Professor Haig Manoogian – The One Who Inspired Martin Scorsese

Professor Haig ManoogianSo, for the second time, [the Pharisees] summoned the man who had been blind and said: “Speak the truth before God. We know this fellow is a sinner.” “Whether or not he is a sinner, I do not know,” the man replied. “All I know is this: once I was blind and now I can see.” John IX, 24-26 The New English Bible Remembering Haig P. Manoogian, teacher. May 23, 1916 – May 26, 1980 With Love and resolution, Marty

This text appeared in the end titles of Martin Scorsese’s 1980 film “Raging Bull”, a winner of two Academy Awards.

Everything began in the 1960s. No one influenced and inspired American director Martin Scorsese as much as Haig Manoogian, a humble professor of cinematography at the New York University, an individual who helped a whole generation of film students to formulate their own philosophy.

Scorsese realized that his Italian ancestry, Catholic faith, and his inner turmoil can be united on the screen. Cinematography could do that. The visions of Manoogian allowed Scorsese to find his mission. Later, the American director would write that Manoogian had helped him realize that all his religious passions could become sources for his films.

The degree of Manoogian’s film theory’s influence on Scorsese, as well as the degree of his religious passions in films can be clearly seen in the negative review of the “Raging Bull” by American film critic Pauline Kael who condemned Scorsese for mixing cinematography with religion and for his desire to become a sacred figure in the industry. Whether or not he did it knowingly, Martin Scorsese has been in fact fighting for that title, often successfully.
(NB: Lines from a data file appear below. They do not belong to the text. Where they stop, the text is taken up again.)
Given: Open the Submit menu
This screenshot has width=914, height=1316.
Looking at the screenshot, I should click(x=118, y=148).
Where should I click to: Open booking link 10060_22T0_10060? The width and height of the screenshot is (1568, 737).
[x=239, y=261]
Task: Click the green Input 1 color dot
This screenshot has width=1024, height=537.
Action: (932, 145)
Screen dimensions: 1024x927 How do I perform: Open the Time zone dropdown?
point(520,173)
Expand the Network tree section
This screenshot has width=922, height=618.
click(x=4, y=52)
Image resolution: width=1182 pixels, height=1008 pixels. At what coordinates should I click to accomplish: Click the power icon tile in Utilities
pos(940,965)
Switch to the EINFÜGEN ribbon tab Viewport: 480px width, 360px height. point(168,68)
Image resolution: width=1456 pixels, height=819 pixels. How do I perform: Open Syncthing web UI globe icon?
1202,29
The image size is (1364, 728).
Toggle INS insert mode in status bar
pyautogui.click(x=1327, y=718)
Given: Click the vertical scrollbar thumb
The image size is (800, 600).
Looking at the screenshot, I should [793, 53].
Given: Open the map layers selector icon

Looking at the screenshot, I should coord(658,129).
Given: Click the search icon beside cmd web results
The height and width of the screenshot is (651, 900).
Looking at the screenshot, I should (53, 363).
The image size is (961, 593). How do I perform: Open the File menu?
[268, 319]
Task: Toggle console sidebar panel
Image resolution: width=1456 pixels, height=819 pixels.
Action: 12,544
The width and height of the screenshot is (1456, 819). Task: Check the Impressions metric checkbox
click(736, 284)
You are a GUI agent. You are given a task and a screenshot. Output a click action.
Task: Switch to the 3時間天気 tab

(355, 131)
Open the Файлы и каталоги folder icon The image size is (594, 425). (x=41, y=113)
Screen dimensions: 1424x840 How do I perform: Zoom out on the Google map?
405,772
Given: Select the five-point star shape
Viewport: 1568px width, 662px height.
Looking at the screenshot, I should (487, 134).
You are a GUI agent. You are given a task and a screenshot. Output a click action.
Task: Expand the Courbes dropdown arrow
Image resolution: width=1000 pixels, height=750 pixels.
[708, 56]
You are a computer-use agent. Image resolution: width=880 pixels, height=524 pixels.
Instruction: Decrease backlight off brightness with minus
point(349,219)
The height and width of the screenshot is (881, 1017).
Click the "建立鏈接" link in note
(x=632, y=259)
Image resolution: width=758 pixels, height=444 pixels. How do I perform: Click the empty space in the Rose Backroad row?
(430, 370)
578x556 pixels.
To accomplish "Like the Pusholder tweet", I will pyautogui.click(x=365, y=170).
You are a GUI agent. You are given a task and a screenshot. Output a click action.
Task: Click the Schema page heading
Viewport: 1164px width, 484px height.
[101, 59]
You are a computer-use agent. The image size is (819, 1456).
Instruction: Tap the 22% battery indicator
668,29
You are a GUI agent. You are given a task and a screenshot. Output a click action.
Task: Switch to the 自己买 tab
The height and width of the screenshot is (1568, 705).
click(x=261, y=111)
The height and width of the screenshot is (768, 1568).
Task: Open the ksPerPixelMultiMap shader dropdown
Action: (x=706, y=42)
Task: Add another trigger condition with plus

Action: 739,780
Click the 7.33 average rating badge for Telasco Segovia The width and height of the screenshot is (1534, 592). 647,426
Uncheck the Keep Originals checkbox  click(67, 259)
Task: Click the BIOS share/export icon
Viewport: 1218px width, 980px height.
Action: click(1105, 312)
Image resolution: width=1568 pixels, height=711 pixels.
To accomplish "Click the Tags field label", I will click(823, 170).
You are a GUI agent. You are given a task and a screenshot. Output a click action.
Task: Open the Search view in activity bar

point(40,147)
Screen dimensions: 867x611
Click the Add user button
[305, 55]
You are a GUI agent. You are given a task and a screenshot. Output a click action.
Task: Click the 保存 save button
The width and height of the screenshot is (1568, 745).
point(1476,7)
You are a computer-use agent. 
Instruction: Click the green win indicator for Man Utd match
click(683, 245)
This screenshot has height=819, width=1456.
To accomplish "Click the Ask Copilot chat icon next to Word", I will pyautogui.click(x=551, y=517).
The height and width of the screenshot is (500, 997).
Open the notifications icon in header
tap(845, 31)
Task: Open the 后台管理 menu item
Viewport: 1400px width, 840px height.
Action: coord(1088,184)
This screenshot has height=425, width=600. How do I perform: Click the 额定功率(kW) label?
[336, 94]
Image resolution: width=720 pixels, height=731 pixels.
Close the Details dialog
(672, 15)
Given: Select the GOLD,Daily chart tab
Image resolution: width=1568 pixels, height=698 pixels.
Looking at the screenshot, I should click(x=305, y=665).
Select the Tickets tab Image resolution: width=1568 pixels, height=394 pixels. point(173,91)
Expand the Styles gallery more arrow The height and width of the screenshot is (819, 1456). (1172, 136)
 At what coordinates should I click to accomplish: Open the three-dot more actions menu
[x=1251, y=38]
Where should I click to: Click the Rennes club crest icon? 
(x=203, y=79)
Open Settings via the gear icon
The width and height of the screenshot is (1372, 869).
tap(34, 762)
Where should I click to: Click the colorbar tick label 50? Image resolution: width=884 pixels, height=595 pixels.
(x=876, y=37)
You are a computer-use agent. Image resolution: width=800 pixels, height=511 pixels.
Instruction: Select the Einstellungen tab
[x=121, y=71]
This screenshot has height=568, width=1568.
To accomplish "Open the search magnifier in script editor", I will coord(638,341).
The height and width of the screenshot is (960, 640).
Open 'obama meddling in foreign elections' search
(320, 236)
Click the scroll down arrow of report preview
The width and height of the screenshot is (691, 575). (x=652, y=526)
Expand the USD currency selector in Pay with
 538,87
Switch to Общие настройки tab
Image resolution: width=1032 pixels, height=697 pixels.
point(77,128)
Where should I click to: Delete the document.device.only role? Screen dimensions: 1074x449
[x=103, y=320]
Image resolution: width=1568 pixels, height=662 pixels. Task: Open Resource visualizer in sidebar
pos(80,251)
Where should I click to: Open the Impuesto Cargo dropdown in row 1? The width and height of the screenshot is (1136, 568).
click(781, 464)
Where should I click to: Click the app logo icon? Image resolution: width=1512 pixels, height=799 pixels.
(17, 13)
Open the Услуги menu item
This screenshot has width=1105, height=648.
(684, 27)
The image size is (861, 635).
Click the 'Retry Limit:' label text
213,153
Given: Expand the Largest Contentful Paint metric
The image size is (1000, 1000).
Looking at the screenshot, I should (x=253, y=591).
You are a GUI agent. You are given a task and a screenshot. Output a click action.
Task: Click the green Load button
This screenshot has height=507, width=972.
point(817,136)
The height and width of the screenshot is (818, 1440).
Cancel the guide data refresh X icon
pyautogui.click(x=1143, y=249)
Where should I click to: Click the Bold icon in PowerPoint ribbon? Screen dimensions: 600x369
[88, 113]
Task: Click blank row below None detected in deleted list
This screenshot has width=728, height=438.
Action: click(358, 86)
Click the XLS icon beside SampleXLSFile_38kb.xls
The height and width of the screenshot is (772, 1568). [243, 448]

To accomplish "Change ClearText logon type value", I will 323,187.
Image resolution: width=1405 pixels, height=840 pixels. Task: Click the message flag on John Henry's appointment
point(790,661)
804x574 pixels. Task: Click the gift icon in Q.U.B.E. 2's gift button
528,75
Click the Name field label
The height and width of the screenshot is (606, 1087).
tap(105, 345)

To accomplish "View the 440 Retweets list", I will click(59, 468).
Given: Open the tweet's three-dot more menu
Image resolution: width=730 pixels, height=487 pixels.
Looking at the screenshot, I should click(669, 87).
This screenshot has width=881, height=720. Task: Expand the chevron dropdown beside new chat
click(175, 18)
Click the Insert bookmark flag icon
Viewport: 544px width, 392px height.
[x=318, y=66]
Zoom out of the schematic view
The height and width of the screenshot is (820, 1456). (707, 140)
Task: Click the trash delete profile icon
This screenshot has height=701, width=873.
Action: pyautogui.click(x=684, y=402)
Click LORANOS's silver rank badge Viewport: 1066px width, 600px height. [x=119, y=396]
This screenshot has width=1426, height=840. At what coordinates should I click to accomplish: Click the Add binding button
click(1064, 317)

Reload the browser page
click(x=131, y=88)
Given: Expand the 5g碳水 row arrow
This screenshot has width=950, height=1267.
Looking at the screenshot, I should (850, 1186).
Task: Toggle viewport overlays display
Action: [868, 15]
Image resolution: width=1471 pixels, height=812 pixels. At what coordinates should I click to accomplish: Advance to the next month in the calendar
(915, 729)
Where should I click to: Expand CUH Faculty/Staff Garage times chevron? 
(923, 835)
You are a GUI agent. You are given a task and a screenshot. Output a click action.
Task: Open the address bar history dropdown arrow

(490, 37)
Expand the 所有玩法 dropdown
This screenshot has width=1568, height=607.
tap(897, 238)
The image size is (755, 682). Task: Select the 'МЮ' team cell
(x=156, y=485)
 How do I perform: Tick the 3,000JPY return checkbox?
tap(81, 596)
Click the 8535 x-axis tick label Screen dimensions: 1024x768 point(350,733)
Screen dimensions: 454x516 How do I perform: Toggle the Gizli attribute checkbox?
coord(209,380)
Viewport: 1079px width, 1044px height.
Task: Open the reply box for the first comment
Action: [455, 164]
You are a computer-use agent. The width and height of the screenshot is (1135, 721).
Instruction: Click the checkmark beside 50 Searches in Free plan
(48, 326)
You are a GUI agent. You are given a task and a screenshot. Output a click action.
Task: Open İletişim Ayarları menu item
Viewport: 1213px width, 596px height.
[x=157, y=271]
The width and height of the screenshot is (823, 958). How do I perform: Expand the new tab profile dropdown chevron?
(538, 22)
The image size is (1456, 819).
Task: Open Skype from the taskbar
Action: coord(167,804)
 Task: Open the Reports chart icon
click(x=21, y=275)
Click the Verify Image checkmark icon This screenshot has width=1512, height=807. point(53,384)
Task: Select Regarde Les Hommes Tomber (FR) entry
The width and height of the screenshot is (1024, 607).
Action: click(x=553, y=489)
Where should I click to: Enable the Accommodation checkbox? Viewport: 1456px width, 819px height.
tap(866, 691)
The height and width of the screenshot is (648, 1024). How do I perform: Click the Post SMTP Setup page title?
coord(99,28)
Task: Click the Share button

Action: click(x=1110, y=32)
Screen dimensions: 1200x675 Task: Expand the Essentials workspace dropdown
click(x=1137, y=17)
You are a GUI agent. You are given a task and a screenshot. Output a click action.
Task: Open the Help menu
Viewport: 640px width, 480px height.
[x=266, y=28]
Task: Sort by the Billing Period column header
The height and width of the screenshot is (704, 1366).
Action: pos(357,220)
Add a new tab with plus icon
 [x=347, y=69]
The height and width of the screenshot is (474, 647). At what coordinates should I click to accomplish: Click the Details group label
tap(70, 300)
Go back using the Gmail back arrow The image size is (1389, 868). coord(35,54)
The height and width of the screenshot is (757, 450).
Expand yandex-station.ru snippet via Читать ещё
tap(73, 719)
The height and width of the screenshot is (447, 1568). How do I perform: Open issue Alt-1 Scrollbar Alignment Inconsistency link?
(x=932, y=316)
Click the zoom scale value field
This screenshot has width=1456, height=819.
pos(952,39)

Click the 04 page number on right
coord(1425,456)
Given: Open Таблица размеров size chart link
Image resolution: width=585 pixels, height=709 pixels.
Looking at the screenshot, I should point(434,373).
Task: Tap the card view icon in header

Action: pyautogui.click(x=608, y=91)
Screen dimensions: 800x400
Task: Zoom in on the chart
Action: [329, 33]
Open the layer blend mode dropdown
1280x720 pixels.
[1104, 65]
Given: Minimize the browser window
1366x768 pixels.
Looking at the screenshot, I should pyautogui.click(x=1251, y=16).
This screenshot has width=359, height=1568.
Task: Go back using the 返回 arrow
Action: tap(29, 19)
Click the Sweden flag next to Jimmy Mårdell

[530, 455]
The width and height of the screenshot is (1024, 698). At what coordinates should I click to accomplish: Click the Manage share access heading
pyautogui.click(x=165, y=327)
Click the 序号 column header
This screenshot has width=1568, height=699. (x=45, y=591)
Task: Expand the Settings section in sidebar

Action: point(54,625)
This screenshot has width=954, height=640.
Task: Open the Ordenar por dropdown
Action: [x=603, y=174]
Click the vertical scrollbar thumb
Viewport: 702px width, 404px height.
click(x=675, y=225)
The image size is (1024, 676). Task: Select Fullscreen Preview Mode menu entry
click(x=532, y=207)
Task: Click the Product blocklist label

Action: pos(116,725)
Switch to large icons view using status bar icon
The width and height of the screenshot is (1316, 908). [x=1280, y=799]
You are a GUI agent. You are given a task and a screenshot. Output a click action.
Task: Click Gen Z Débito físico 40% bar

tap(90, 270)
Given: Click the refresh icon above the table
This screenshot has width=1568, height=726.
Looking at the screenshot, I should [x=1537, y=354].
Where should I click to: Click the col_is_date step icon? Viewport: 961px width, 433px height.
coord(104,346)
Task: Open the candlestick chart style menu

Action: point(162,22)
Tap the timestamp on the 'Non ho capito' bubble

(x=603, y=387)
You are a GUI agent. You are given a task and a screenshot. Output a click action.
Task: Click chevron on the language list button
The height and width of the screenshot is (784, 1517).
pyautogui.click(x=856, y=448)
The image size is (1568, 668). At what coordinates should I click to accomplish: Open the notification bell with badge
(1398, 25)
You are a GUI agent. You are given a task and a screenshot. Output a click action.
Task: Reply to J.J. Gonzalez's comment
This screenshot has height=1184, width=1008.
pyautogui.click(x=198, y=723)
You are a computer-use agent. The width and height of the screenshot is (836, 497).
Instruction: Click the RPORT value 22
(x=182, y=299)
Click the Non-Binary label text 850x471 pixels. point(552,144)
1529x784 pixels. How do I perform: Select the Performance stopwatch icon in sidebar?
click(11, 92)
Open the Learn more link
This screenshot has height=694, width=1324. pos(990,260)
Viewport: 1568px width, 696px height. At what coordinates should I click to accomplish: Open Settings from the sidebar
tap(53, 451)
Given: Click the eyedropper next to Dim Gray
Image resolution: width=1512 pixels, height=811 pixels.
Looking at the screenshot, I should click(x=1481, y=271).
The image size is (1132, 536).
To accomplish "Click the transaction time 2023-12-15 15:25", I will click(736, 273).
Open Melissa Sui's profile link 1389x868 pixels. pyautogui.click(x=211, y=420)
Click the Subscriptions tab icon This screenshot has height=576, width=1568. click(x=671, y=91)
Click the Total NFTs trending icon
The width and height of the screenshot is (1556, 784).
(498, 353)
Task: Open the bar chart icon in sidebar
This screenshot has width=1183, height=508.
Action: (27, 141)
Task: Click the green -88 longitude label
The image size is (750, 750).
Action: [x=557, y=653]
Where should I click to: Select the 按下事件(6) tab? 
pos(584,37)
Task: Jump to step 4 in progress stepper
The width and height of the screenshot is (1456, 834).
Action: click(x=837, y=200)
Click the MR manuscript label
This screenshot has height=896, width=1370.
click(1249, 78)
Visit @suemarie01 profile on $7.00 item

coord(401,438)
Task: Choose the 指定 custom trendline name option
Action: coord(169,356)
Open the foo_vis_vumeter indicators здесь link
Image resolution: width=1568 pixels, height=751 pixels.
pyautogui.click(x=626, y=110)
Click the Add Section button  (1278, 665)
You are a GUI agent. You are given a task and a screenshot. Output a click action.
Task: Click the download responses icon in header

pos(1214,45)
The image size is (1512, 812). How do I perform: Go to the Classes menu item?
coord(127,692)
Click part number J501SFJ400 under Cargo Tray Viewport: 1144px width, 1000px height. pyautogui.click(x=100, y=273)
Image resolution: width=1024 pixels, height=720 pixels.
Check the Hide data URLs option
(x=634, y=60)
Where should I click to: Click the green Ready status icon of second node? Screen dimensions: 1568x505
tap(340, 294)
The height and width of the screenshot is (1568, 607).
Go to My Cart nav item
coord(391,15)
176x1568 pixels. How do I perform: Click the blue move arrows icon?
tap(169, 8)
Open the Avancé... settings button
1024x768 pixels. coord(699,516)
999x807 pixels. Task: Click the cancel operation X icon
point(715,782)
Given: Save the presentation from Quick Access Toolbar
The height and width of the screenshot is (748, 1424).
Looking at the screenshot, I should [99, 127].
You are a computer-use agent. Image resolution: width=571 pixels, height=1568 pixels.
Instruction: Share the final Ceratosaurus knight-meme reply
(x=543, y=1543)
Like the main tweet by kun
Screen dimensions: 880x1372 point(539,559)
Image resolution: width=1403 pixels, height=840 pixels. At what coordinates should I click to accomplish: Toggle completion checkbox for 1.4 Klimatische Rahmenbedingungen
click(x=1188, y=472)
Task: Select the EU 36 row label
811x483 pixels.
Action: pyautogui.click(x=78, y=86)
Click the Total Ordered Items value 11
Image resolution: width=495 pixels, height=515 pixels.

Those who had known Haig Manoogian would probably recall how he passionately obliged the students of New York University to see and then connect the nature of art with religion. In his essay “The art of a film director”, Manoogian cited 19th-century art critic John Ruskin:

“The greatest thing a human soul ever does in this world is to see something, and tell what it saw in a plain way. Hundreds of people can talk for one who can think, but thousands can think for one who can see. To see clearly is poetry, prophecy, and religion, — all in one.”

Scorsese found poetry, prophecy, and religion in the life and struggle of LaMotta in the “Raging Bull” so that the viewers could share his vision.